Apple's 2026 flagship arrives in a year unlike any other: a foldable sibling, a split launch strategy, and the most rumored redesign in half a decade. Here's the full picture and whether I think you should actually care.

Yann CTRL Updated April 11, 2026
3 min read
iPhone 18 Pro Max: What We Know, and My Honest Take on It
TL;DR
The iPhone 18 Pro Max brings under-display Face ID (maybe), an A20 chip, and arrives alongside Apple’s first-ever foldable. It launches fall 2026. The standard iPhone 18 and 18e? That’s a spring 2027 story. If you’re on an iPhone 15 or older, start saving. If you upgraded last year, this probably isn’t for you.

Context

Every September, the Apple rumor mill reaches a crescendo and 2026 is louder than most. The iPhone 18 lineup is genuinely unusual: a split launch calendar, a brand-new foldable entering the mix, and more legitimate speculation about a redesigned front than we’ve had in years. It deserves more than a spec dump.

So here’s what I’m doing: I’ll give you every confirmed rumor, sourced and categorized by reliability. Then I’ll tell you what I actually think, which parts are exciting me, which parts are Apple playing it safe, and whether, if you’re standing in line at an Apple Store in September, I’d tell you to open your wallet or walk away.

Key specs at a glance

CHIP
A20 Pro
3nm TSMC · significantly upgraded NPU for on-device AI · ~15% faster than A19 Pro
Likely
DISPLAY
6.9"
ProMotion 120Hz LTPO · same size as 17 Pro Max
CONFIRMED
FACE ID
Under-display
Spliced micro-transparent glass · could remove Dynamic Island
CONTESTED
CAMERA
Triple lens
Same camera plateau design as iPhone 17 Pro models
LIKELY
MODEM
Apple C2
In-house modem · 2nd gen · better efficiency than C1
LIKELY
LAUNCH
Sept 2026
Pro + Pro Max + Fold only · base models in spring 2027
CONFIRMED
📸 Creators If camera consistency and video quality are your main tool, this stays the benchmark.
🔄 iPhone 15 owners Two generations behind – A20, new modem, potential Face ID redesign. Worth it.
🤖 AI power users The A20's NPU upgrade is specifically built for Apple Intelligence. This is where on-device AI matures.
👽 Apple ecosystem users Deep integration with iOS 26, Apple Watch, AirPods, and Mac. Nobody does the stack better.
PROBABLY SKIP IF…

You bought the iPhone 17 Pro Max last fall. The gains, unless the under-display Face ID rumors pan out, won’t justify $1,299+. Same goes if you’re coming from Android primarily for camera specs: the Samsung S26 Ultra still edges it on resolution and charging speed.

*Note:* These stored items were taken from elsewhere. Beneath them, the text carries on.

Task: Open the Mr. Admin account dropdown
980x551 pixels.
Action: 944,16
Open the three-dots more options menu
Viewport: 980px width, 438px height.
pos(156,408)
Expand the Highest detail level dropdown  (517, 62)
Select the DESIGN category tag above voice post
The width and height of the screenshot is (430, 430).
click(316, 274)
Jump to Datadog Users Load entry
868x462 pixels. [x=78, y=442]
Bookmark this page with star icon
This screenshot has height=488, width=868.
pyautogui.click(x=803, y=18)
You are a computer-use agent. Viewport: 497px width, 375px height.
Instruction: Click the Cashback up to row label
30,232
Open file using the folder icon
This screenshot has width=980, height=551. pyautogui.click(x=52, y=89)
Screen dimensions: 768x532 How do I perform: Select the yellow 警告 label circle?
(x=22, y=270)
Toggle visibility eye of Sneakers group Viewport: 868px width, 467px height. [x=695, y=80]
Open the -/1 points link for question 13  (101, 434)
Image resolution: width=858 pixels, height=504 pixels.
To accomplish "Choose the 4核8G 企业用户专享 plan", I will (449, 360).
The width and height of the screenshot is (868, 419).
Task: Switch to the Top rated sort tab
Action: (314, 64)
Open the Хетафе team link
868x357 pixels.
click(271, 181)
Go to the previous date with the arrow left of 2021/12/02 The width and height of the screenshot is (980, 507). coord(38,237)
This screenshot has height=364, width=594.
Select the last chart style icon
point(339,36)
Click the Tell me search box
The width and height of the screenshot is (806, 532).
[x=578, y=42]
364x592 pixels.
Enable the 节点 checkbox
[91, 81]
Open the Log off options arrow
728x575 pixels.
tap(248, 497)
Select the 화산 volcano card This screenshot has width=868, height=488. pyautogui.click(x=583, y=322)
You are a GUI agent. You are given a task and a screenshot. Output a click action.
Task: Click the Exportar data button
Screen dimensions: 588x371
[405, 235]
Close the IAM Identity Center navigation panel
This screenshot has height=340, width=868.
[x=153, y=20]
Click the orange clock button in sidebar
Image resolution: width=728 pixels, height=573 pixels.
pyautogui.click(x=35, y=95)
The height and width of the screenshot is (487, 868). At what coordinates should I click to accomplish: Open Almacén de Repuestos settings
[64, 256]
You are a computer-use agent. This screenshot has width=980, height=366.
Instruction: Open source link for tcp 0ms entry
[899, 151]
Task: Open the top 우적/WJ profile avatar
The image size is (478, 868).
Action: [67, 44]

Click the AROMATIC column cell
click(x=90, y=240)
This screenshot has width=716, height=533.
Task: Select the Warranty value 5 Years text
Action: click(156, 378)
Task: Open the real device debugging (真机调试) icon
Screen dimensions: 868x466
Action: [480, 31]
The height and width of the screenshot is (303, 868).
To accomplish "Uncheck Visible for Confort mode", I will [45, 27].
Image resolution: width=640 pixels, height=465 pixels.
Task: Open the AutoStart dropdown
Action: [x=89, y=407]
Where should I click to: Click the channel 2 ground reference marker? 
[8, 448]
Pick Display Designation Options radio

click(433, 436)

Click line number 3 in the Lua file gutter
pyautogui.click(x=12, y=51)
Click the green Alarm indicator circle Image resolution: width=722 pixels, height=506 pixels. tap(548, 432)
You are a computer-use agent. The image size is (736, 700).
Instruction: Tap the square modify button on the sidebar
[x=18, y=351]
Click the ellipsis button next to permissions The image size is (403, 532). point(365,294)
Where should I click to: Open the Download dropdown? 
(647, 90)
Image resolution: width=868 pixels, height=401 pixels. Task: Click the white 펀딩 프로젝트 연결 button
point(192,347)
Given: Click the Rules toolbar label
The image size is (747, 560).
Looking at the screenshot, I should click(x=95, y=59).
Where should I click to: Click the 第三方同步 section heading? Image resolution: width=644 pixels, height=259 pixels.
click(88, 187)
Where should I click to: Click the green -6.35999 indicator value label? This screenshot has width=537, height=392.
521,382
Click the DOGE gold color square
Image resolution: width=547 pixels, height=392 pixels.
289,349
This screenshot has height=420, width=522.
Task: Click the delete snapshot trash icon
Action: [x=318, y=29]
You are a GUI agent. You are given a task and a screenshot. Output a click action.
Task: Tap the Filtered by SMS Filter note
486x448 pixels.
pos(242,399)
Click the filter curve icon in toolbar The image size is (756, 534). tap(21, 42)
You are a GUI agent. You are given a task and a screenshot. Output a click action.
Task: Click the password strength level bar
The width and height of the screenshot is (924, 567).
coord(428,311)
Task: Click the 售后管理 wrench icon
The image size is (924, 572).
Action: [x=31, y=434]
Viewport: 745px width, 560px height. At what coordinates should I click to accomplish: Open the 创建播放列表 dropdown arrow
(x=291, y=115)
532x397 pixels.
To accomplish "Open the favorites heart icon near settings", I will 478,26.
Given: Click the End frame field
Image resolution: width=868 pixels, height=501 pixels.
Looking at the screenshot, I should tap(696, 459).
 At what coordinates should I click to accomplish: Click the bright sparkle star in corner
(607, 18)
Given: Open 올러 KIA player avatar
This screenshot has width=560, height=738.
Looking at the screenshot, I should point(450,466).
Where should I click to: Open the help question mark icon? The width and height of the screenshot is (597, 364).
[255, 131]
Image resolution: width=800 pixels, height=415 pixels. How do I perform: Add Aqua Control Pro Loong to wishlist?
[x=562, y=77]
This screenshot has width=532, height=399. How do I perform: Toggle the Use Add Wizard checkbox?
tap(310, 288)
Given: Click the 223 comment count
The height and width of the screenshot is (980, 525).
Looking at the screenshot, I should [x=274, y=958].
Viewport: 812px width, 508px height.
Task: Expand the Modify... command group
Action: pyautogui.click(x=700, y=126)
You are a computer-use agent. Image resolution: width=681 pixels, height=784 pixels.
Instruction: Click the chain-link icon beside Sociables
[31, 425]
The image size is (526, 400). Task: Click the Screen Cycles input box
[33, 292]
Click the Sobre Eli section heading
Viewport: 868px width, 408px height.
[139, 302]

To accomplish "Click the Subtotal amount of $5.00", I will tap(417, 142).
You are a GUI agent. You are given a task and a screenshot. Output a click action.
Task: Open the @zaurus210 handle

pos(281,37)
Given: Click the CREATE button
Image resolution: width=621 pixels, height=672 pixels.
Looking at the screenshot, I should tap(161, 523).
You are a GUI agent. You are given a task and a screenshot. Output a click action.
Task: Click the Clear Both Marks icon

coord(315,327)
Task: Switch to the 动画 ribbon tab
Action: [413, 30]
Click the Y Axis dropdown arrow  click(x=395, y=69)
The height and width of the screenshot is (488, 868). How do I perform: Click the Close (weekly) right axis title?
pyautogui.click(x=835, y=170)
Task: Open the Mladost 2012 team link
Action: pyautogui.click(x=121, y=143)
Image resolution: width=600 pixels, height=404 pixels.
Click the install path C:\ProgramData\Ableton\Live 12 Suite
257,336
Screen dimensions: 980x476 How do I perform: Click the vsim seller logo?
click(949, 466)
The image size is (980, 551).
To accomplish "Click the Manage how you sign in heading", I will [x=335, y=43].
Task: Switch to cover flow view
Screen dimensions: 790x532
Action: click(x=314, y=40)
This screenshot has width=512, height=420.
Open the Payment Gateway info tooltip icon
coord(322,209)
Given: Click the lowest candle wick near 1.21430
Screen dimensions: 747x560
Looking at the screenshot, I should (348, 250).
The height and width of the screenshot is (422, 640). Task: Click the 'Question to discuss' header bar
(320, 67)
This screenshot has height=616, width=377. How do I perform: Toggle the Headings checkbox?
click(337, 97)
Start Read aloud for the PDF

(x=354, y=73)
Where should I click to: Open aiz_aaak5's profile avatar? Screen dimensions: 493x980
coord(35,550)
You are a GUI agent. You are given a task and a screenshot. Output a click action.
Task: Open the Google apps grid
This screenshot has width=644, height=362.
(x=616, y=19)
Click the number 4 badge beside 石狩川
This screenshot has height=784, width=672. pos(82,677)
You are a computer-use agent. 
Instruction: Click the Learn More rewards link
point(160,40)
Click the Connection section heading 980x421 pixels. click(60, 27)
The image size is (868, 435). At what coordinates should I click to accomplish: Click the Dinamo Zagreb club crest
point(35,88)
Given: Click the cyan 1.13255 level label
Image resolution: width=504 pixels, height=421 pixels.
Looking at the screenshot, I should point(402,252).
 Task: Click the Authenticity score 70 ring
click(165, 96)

iPhone 18 – What we know so far on the design (Dynamic Island and more)

Let’s start with the front of the phone, because that’s where all the action is. The Dynamic Island, Apple’s clever workaround for the TrueDepth camera housing, may be living its last year. Multiple credible sources, including The Information‘s Wayne Ma, point to all the Face ID hardware eventually moving under the display, replaced by a simple hole-punch camera at the top left corner.

The caveat: other leakers, including analyst Ross Young, believe the Dynamic Island will simply shrink rather than disappear entirely. Based on what we know about Apple’s approach to hardware transitions, a smaller island sounds more conservative and therefore more likely for a 2026 device. Going full hole-punch would be the bolder move, but Apple rarely goes full anything in year one.

On the back, the iPhone 18 Pro Max will reportedly keep the same camera plateau design as the 17 models, but with a subtle tweak: the two-tone color split between the glass and frame could be dropped in favor of a more unified, monolithic appearance. It’s a refinement, not a reinvention which is on-brand for Apple’s Pro line at this stage.

MY TAKE

The Dynamic Island debate misses the bigger point. Whether Apple removes it fully or just shrinks it, the underlying tech, TrueDepth sensors moving under glass is what matters. That’s a genuine hardware leap, and it opens the door to a fully uninterrupted display by 2027. This is Apple buying itself a platform to build on, not just a cosmetic upgrade.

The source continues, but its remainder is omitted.